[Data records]
Content starts

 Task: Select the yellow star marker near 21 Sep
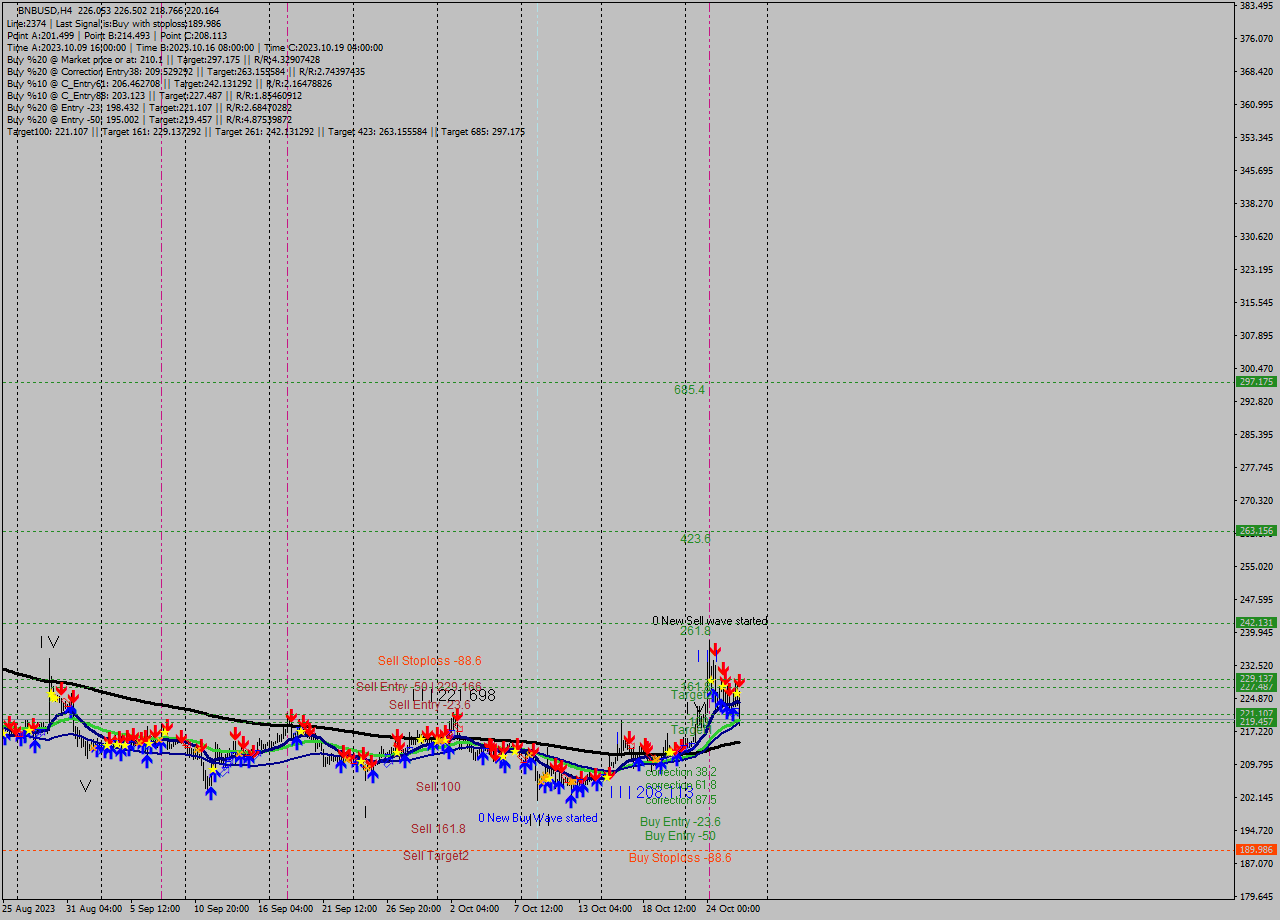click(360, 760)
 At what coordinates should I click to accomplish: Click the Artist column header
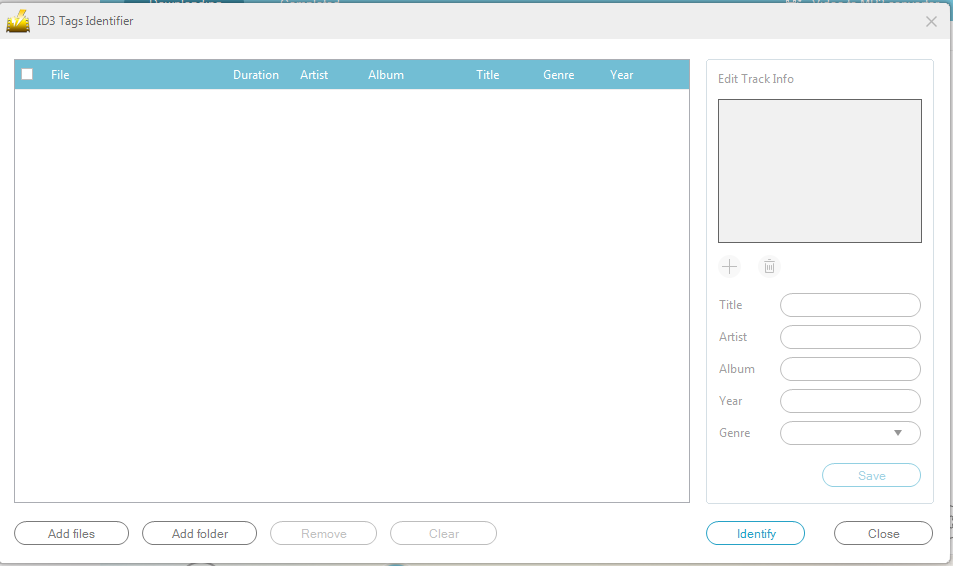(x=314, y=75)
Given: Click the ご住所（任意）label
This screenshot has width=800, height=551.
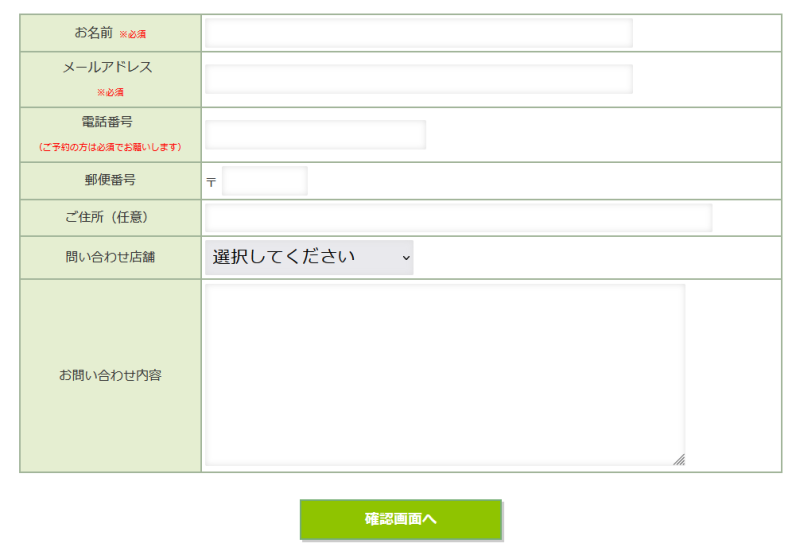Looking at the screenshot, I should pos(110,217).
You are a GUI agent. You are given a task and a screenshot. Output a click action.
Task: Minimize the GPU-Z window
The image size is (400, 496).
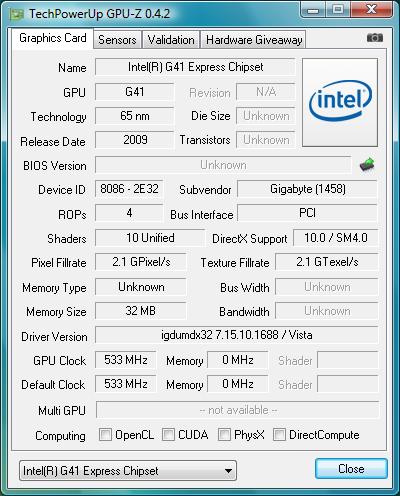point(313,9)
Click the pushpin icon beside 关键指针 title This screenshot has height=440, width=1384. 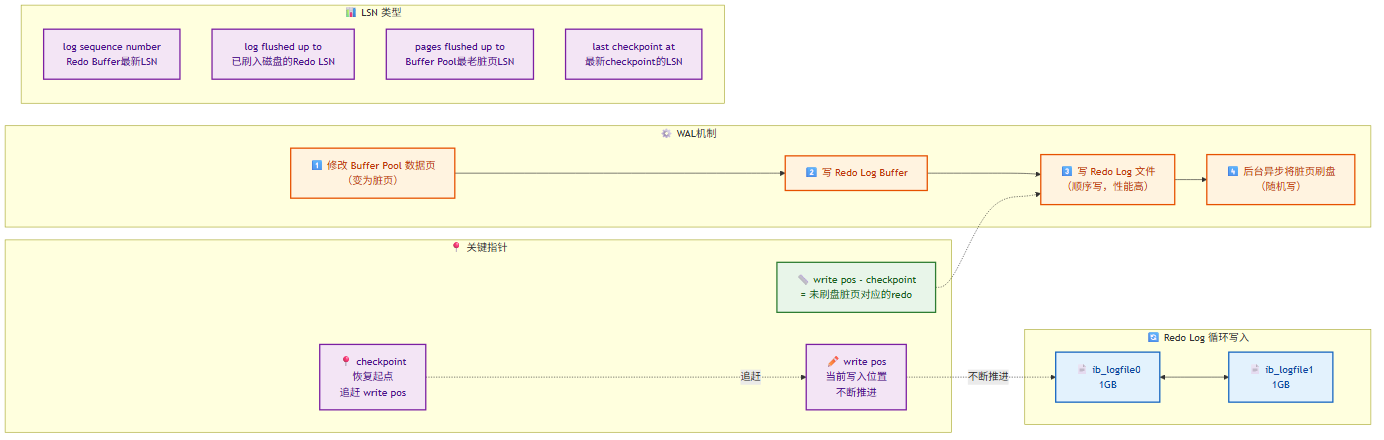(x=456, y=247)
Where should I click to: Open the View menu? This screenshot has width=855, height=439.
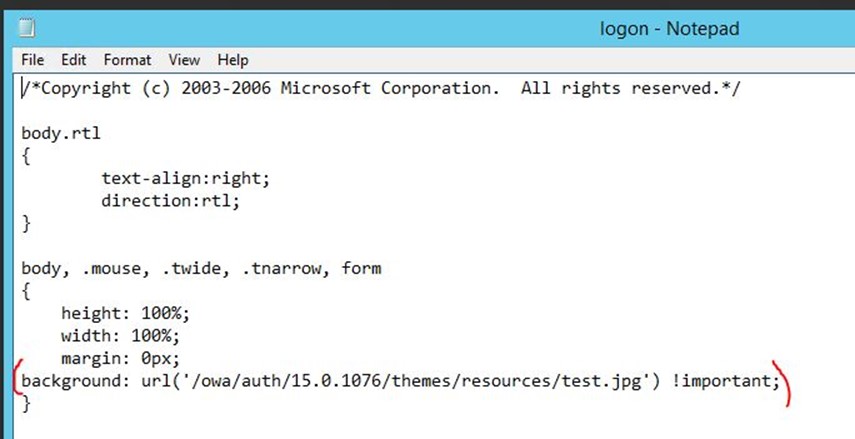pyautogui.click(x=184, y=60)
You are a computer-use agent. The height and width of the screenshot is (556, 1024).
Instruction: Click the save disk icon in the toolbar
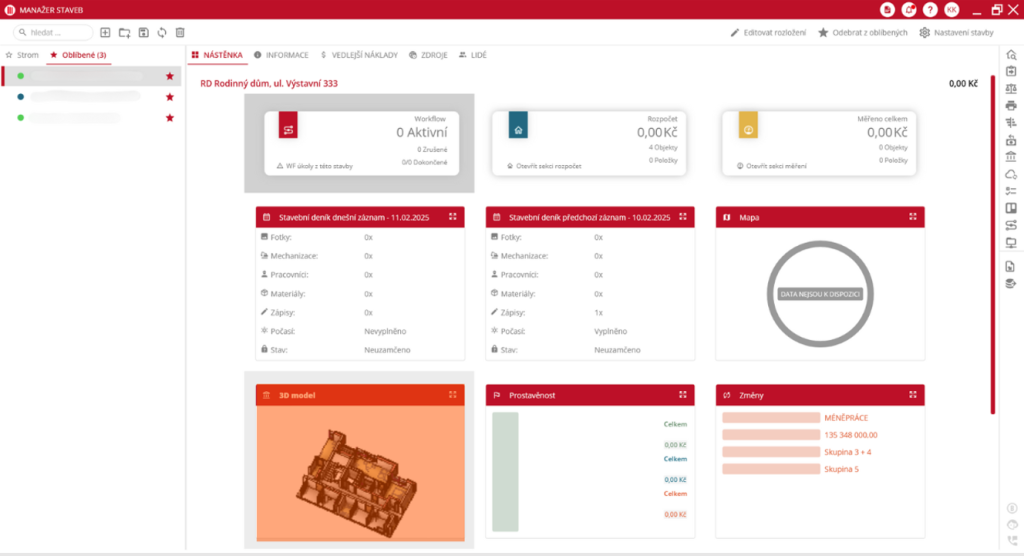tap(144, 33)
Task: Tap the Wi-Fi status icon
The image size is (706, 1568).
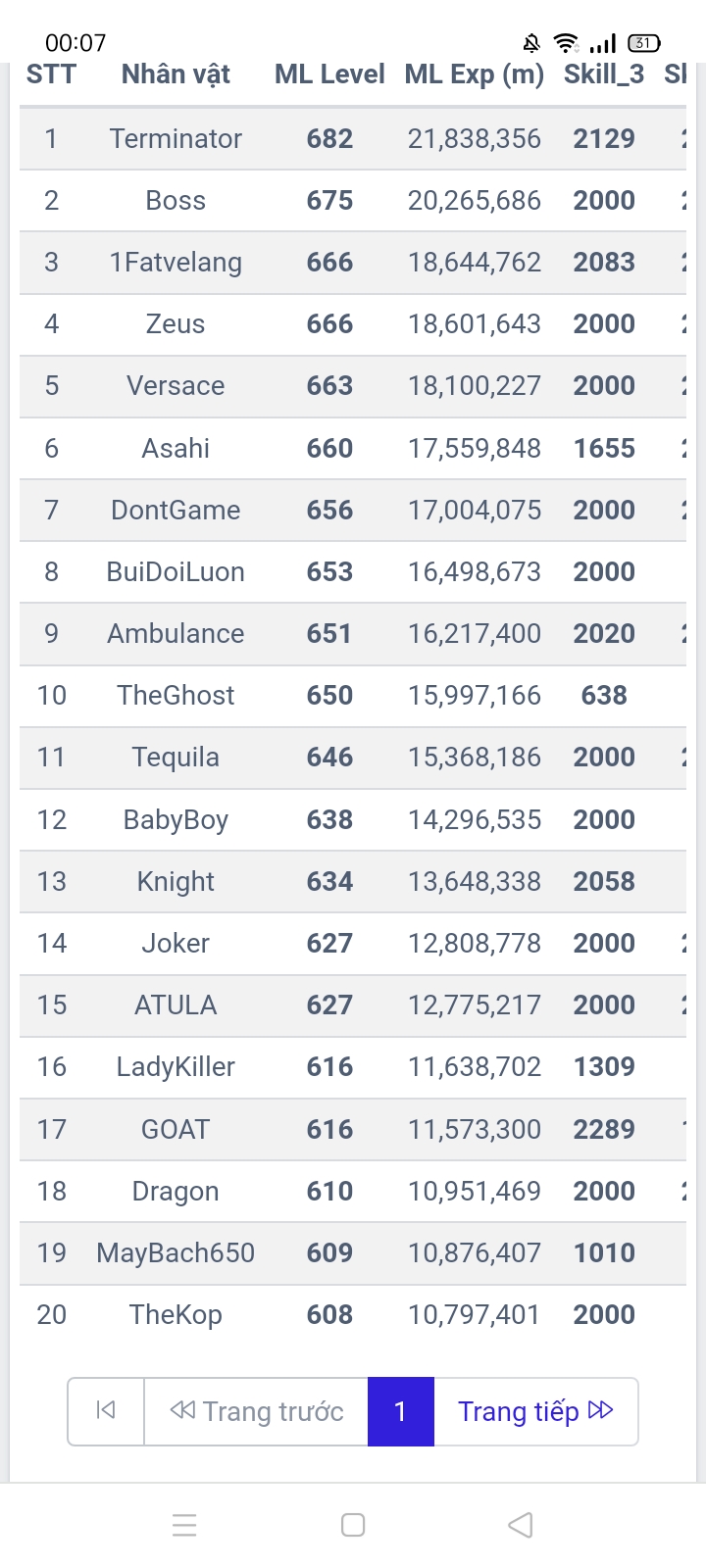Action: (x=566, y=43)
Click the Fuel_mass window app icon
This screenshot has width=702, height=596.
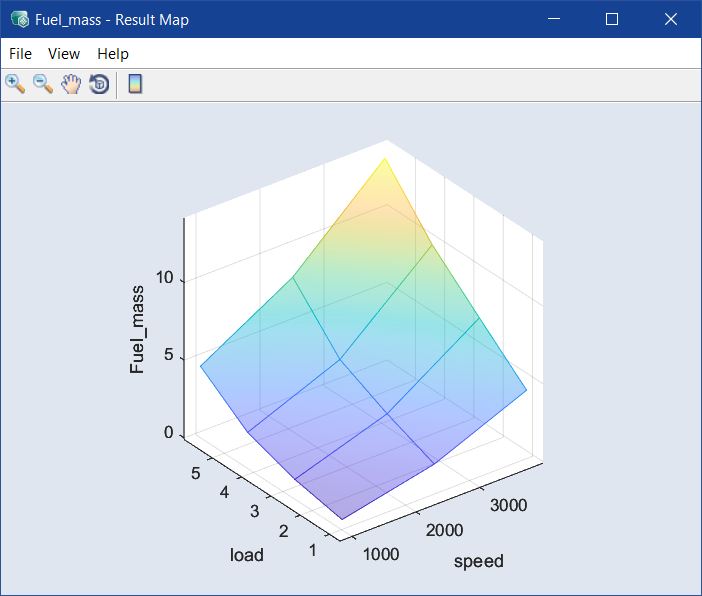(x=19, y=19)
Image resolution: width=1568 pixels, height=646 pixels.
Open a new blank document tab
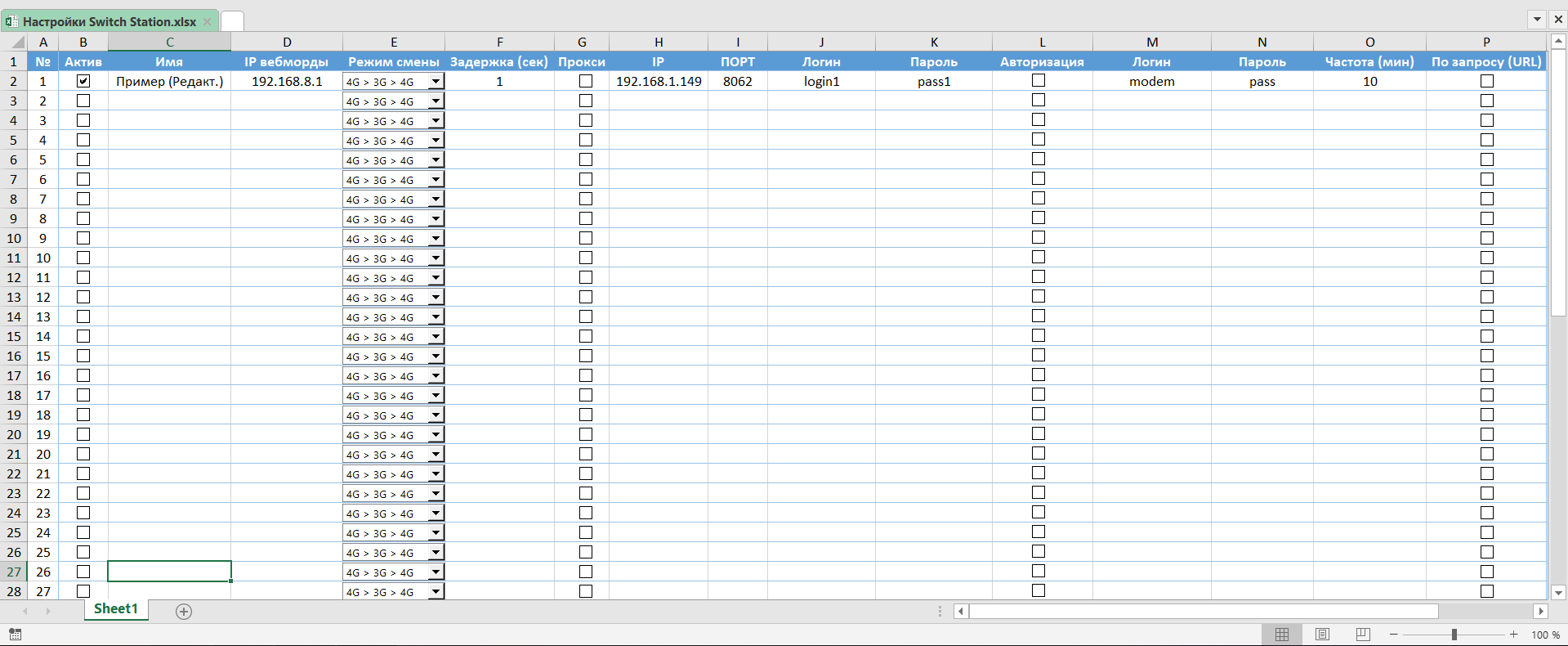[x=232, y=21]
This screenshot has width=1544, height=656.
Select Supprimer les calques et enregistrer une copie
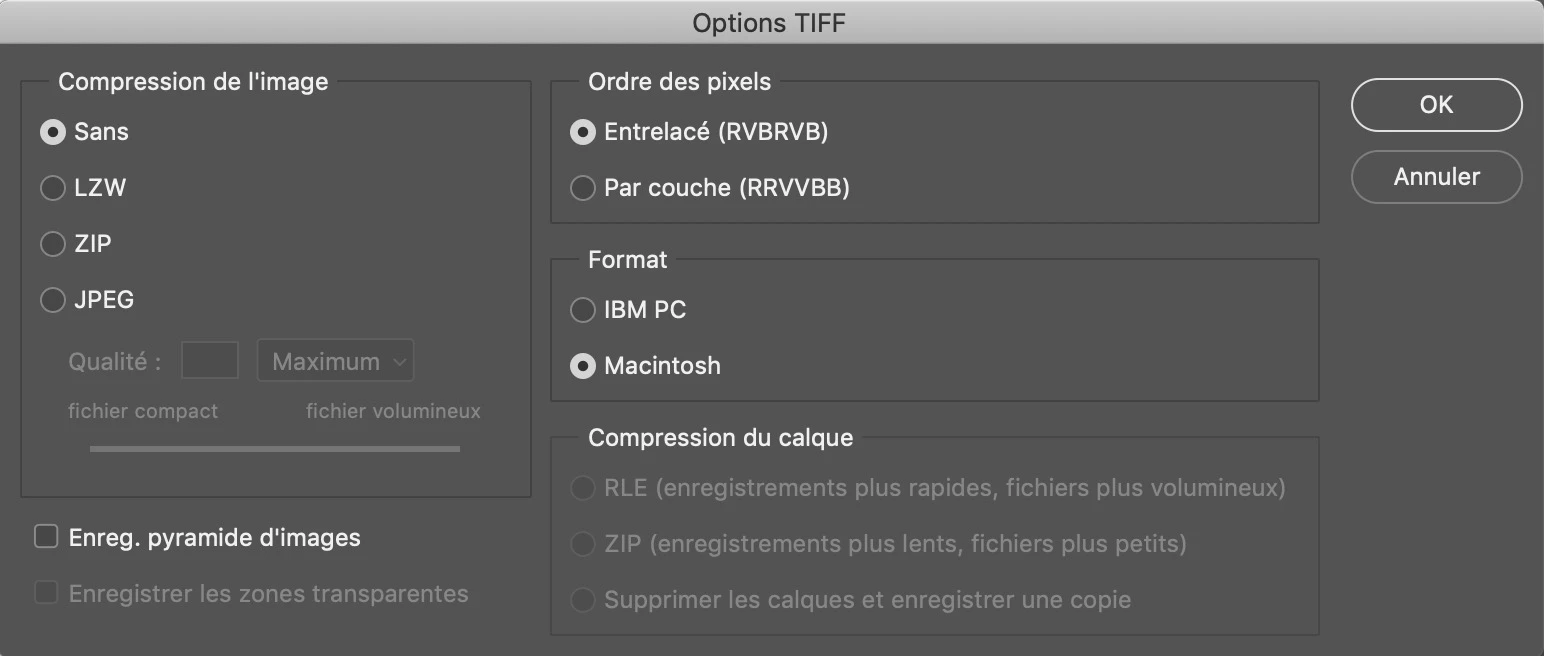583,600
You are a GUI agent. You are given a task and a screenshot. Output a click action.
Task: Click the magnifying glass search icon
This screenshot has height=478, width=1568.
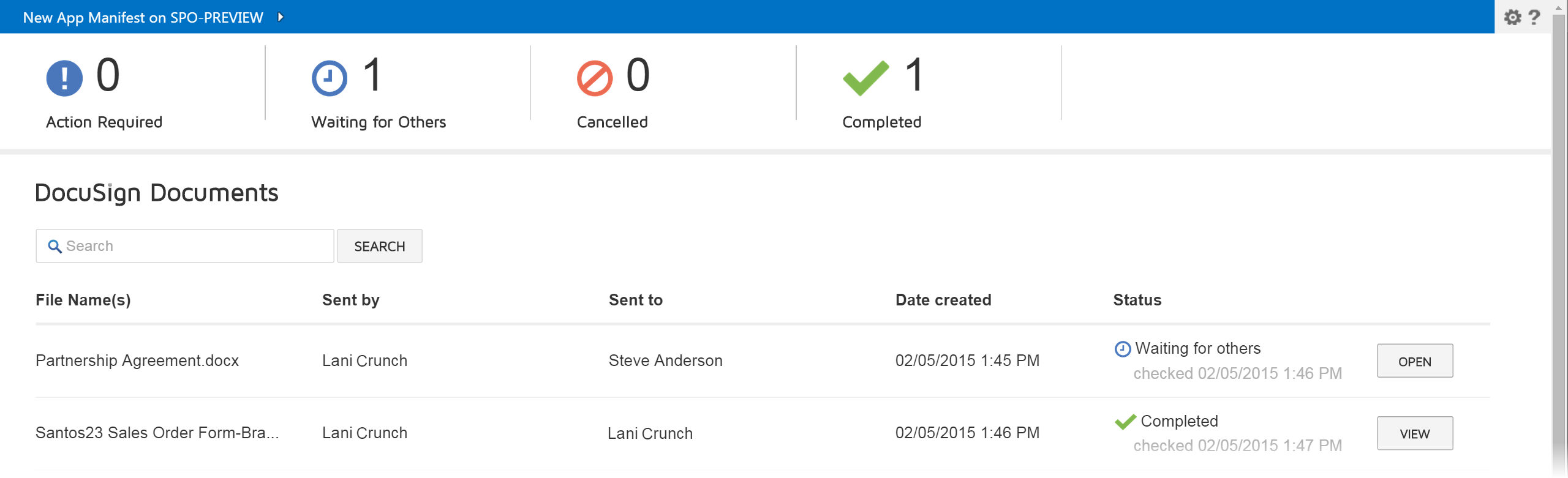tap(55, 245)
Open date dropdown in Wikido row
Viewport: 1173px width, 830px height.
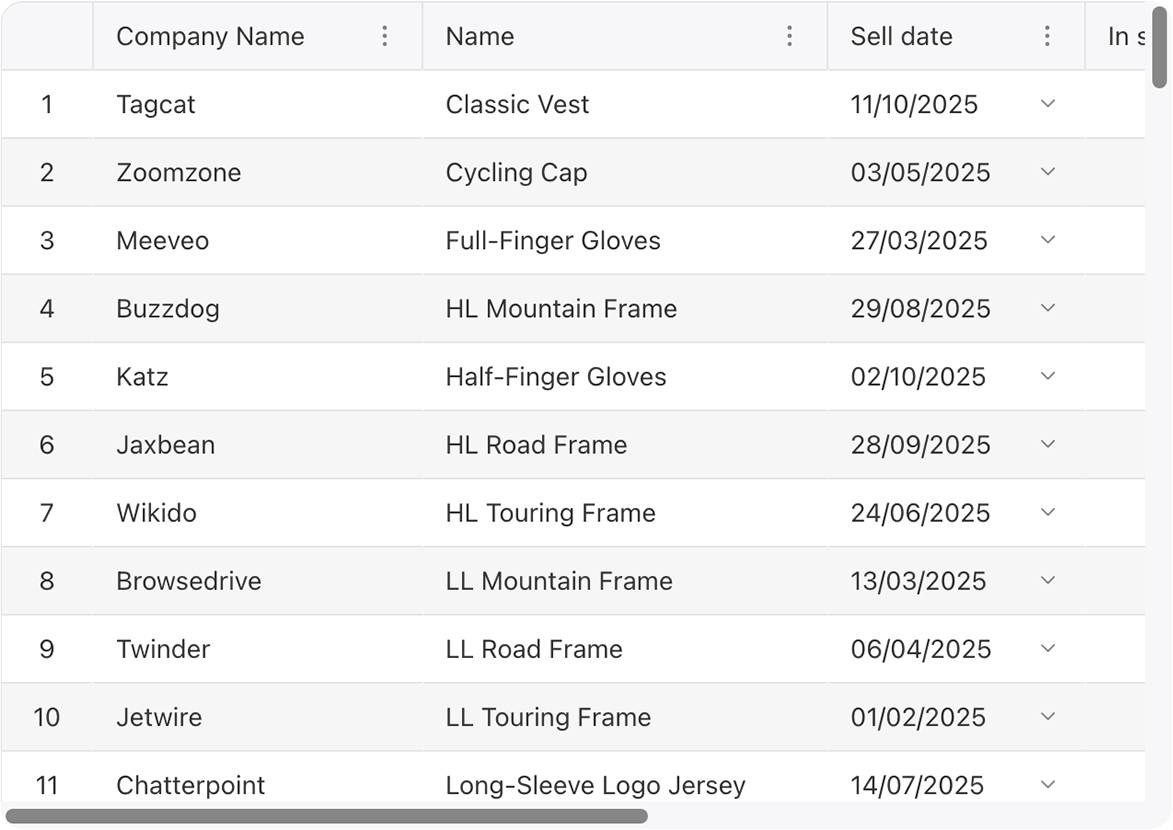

Content ends

Task instructions. Say how many lines of the data hold the string "window". Reply with the number alone.

Solution for this exercise. 2